◆ CONSIGNE DE TRAVAIL A
Dans la critique de Gothika, pour quel crime le docteur Miranda Grey est-elle internée ?
◆ CONSIGNE DE TRAVAIL B
Poursuivez la critique de Gothika à partir de sa dernière phrase.

◆ SECTION DU DOCUMENT
###
Gothika est ce qu'on appelle un film de commande dont Kassovitz n'avait plus qu'à tourner les plans. L'idée avait de quoi faire frémir, surtout à la vue des précédentes productions Dark Castle. Il faut pourtant être honnête, le film tient fort bien la route.

Psychologue au pénitencier psychiatrique de Woodward, le docteur Miranda Grey (Halle Berry ) reprend conscience dans l'une de ces cellules où elle rencontra tant de patients autrefois. Internée pour le meurtre sauvage de son mari, dont elle n'a aucun souvenir, Miranda tentera de prouver qu'elle est saine d'esprit et innocente de surcroît. Mais cela ne sera pas chose facile, surtout lorsque l'on voit des fantômes dans les couloirs...

Les dés sont jetés et le verdict est le suivant : Gothika est un authentique film de trouille ! Que ce soit dans la lugubre structure de l'asile ou la claustrophobie des cellules confinées, le film distille une ambiance glauque et très prenante, préparant le terrain aux souvent terrifiantes apparitions dont est sujette Miranda. Plutôt que de jouer sur une peur minime mais effroyablement constante, comme nous y habituent les productions asiatiques telles Dark Water, Gothika joue sur la surprise, sur le sursaut, la soudaine déchirure du réel qui dure le temps d'un bond sur son siège. Un système moins facile qu'il n'y paraît et souvent mollement exploité. Et c'est ici que l'on constate que oui, Kassovitz était un bon choix pour tenir la caméra. Plus déchaîné que jamais, Kassovitz explose les limites de son scenario un brin convenu avec une mise en scène nerveuse, intelligente et incroyablement efficace dans les scènes d'horreur pures, rendant certaines de celles-ci littéralement traumatisantes. Ainsi un passage du dernier tiers du film, où Miranda revient chez elle, lieu de son supposé crime, où le spectateur est lâché impuissant, face à des séquences cauchemardesques dignes d'Event Horizon.
###
◆ Entrées de données enregistrées
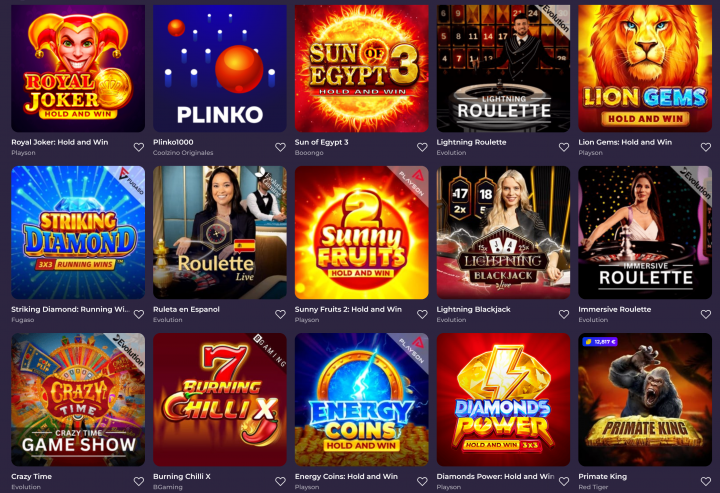Add Sun of Egypt 3 to favorites
The image size is (720, 493).
[422, 147]
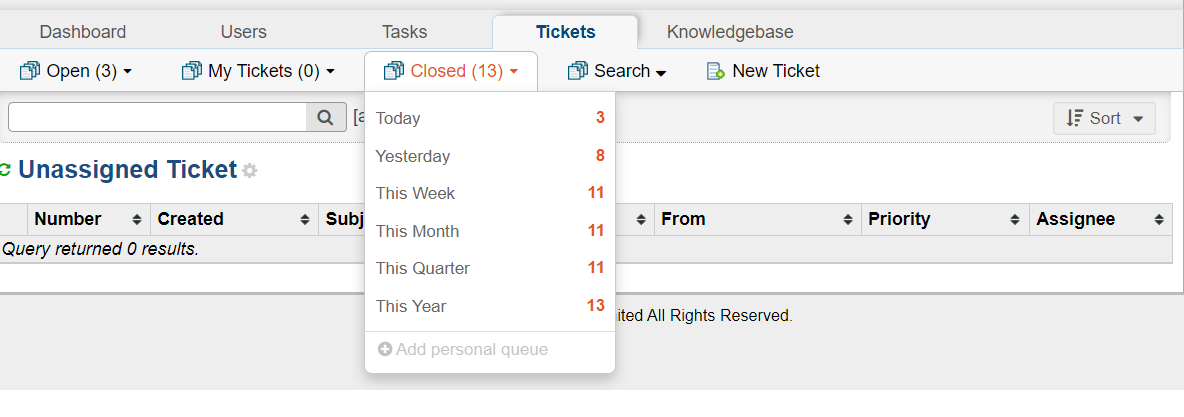The height and width of the screenshot is (417, 1184).
Task: Open the Sort dropdown
Action: (x=1104, y=118)
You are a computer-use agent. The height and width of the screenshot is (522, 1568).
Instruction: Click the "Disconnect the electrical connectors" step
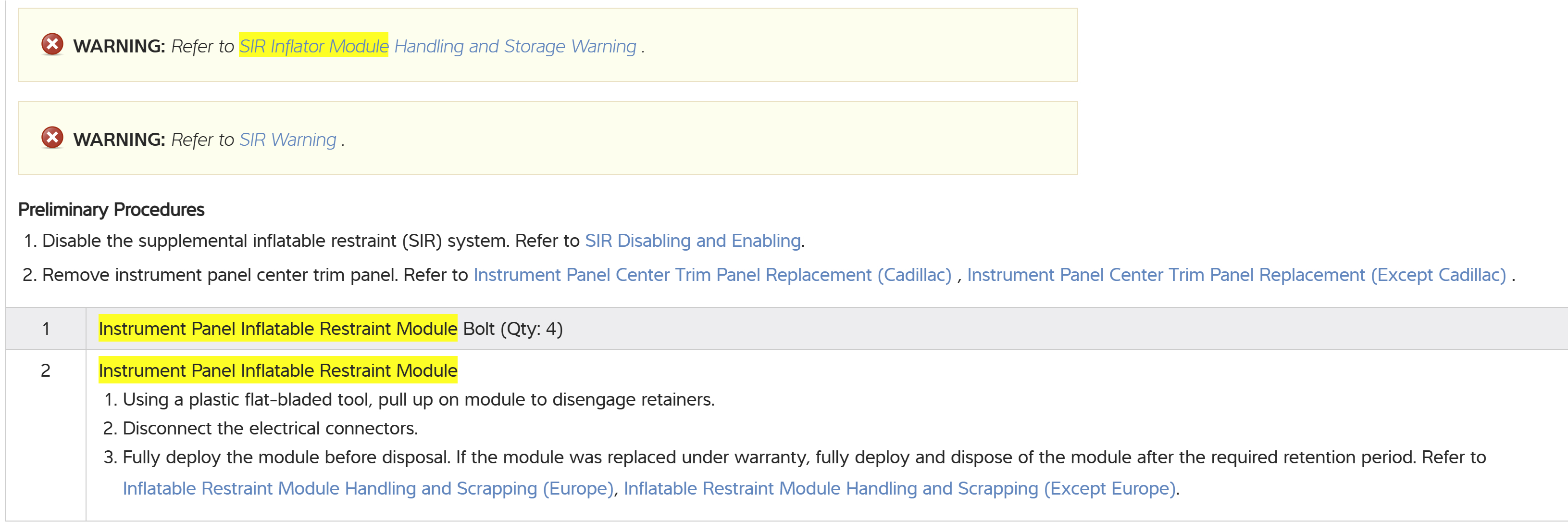click(x=270, y=428)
###
◆ RÉPONSE FINALE A
Pour le meurtre sauvage de son mari.

◆ RÉPONSE FINALE B
En bon fan du genre, Kassovitz sait aussi se montrer plus fin et nous gratifie d'un joli clin d'oeil à l'Antre de la Folie, de
John Carpenter. Kassovitz par sa seule réalisation arrive à sublimer son film. Cette même personne au scénario, Gothika aurait aisément pu figurer sans rougir aux côtés des grand classiques. Hélas, mille fois hélas, Gothika est avant tout une production Dark Castle.
Tout d'abord, le film est truffé de gros clichés, de raccourcis pas très heureux et de passages bêtes à manger du foin. Ainsi la fabuleuse scène que j'ai décrite précédemment se trouve littéralement flinguée par une conclusion qui en plus d'être hors de propos, donne dans un sentimental des plus insupportables après cette montée d'adrénaline !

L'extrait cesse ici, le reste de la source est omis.